Clustering is one of the most important topics in data mining and machine learning. The density peaks clustering (DPC) algorithm is a well-known density-based clustering method that can efficiently and effectively deal with non-spherical clusters. However, the computational methods of the local density and the distance measure are simple and easily ignore the correlation and the similarity between samples, and the manual setting of parameters has a great influence on the clustering results; therefore, the clustering performance of DPC is poor on the high-dimensional datasets. To address these issues, this paper presents an adaptive DPC algorithm with Fisher linear discriminant for the clustering of complex datasets, called ADPC-FLD. First, the kernel density estimation function is introduced to calculate the local density of the sample points.
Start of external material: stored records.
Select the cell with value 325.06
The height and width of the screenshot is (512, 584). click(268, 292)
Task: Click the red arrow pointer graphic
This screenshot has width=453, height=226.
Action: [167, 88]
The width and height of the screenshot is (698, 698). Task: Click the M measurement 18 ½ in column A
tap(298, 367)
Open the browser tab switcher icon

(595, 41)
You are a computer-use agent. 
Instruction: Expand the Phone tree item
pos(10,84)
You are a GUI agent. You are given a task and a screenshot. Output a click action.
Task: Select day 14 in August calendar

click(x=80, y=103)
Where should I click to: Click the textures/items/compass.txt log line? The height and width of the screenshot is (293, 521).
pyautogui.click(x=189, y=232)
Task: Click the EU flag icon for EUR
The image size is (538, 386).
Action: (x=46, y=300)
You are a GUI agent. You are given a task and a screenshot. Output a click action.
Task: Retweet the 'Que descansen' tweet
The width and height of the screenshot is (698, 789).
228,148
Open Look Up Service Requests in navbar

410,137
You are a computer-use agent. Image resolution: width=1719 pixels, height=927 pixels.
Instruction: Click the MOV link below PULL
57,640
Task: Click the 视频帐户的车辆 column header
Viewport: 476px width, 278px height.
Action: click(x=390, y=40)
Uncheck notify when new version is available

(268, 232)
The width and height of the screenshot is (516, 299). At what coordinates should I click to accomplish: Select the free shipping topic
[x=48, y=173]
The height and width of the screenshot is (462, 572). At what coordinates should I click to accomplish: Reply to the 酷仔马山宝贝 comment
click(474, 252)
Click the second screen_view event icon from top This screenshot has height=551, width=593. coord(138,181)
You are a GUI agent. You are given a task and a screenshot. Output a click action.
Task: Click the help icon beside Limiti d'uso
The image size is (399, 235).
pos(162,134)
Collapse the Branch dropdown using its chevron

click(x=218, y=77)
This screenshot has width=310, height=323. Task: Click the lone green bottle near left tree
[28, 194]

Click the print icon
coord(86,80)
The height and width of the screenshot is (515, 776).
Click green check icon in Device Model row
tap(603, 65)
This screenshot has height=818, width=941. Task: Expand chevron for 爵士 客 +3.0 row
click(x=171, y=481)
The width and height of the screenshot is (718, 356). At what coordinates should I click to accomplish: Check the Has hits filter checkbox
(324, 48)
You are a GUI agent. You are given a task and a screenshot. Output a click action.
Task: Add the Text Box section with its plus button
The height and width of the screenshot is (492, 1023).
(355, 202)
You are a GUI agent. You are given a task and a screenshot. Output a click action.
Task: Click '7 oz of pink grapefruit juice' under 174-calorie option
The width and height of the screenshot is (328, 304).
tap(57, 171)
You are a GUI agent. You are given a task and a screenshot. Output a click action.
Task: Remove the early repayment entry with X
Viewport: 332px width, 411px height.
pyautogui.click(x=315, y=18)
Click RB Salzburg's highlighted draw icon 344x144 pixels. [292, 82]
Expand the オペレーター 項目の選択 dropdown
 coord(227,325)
Pearson correlation coefficient between samples as weight is employed to construct a weighted Euclidean distance function to measure the distance between samples. This considers both the spatial structure and the correlation of the samples. Then, a novel density estimation entropy is proposed, and based on the minimization of density estimation entropy, the density estimation parameters are adaptively selected according to the distribution characteristics of the data, which can efficiently eliminate the influence of manual setting. Third, an adaptive strategy of cluster center selection is designed to avoid the error caused by the noise data as the cluster centers and the uncertainty of manually selecting the cluster centers. Finally, Fisher linear discriminant algorithm is used to eliminate the irrelevant information and reduce the dimensionality of high-dimensional data, following on which an adaptive DPC method is implemented on six synthetic datasets, thirteen UCI datasets and seven gene expression datasets for comparing with other related algorithms. The experimental results on 26 datasets show that the proposed algorithm significantly outperforms several outstanding clustering approaches in terms of clustering accuracy and efficiency.